Text provided
——————————
Water Lily
This Is Not Art It's photography -- Kusatsu, Shiga, Japan -- Copyright 2008 Jeffrey Eric Francis Friedl
Nikon D200 + Nikkor 17-55mm f/2.8 @ 45 mm — 1/125 sec, f/6.3, ISO 200 — map & image datanearby photos
This Is Not Art
It's photography

The caption is just a silly reference to the “art” vs. “photography” discussion in my recent post about HDR. When I first looked this picture, I wondered why it was a blurry – it seemed mosaiced or pixelated, as if it hadn't been fully loaded from disk before display – and I waited for it to finish loading and to “snap” into focus. I eventually realized that it wasn't pixelated, but rather, it just had a lot of water drops that you (or, at least, I) don't notice at first.

It's a lotus flower. [UPDATE: Peter Barnes of Barnes Botany left a comment on a followup post indicating that this flower is a waterlily, not a lotus. Oops!]

I took the shot handheld, on a cloudy, gloomy day, leaning precariously over a water-lily pond, so the full-size version is not as crisply focused as it could be, but it's good enough.

In any case, even though I know what it is, it still has a strong “processed” feeling to it, as if it been run through a few Photoshop filters. Hence, the caption.

I did crop it a bit... here's the full frame:

Kusatsu, Shiga, Japan -- Copyright 2008 Jeffrey Eric Francis Friedl
Nikon D200 + Nikkor 17-55mm f/2.8 @ 45 mm — 1/125 sec, f/6.3, ISO 200 — map & image datanearby photos

Last month, we visited a lotus garden in Shiga (about 45 minutes away by car) that I'll write more about another time. Fumie learned about the garden on the blog of a fellow fan of Kousuke Atari, a pop singer we've seen in concert many times. My first time was in Miyajima, and my seventh (I think... I've lost count) was this evening, here in Kyoto, where he was backed by the Kyoto Symphony Orchestra.

During the intermission, a lady came up to us and introduced herself. She's the lady with the blog, and had been exchanging mail with Fumie, but they'd never met. So, now we've met the lotus lady. This reminded me that I'd not posted anything from that trip, so having arrived home from the concert, here we are with a post.
——————————
Supplied information
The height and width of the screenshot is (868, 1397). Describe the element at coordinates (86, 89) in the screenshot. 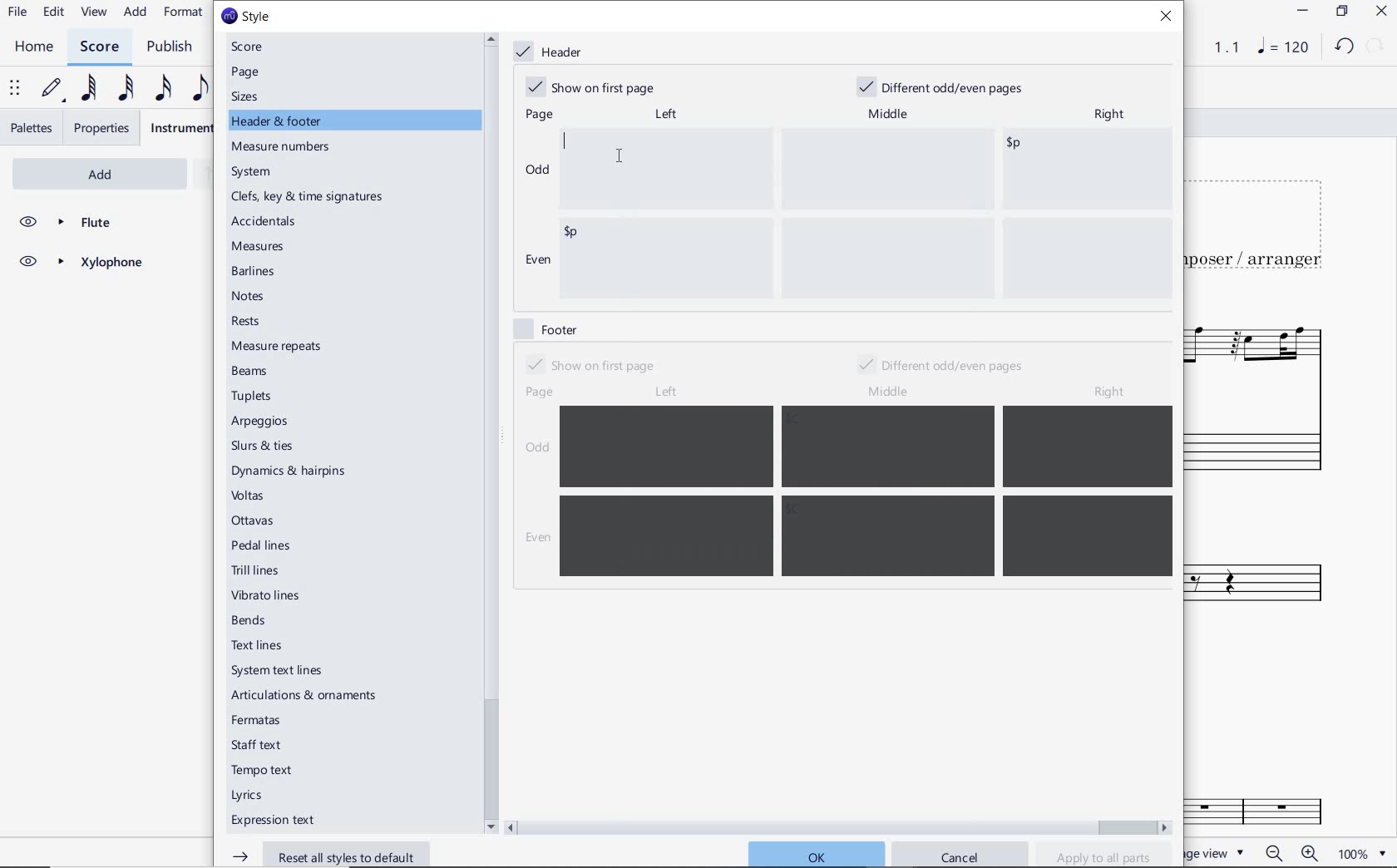

I see `64TH NOTE` at that location.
——————————
What to do
A) List every person named in the water lily post.
B) Return the stretch of the water lily post from "The caption is" through "notice at first.", copied exactly.

Results of the exercise
A)
Jeffrey Eric Francis Friedl
Peter Barnes
Fumie
Kousuke Atari

B)
The caption is just a silly reference to the “art” vs. “photography” discussion in my recent post about HDR. When I first looked this picture, I wondered why it was a blurry – it seemed mosaiced or pixelated, as if it hadn't been fully loaded from disk before display – and I waited for it to finish loading and to “snap” into focus. I eventually realized that it wasn't pixelated, but rather, it just had a lot of water drops that you (or, at least, I) don't notice at first.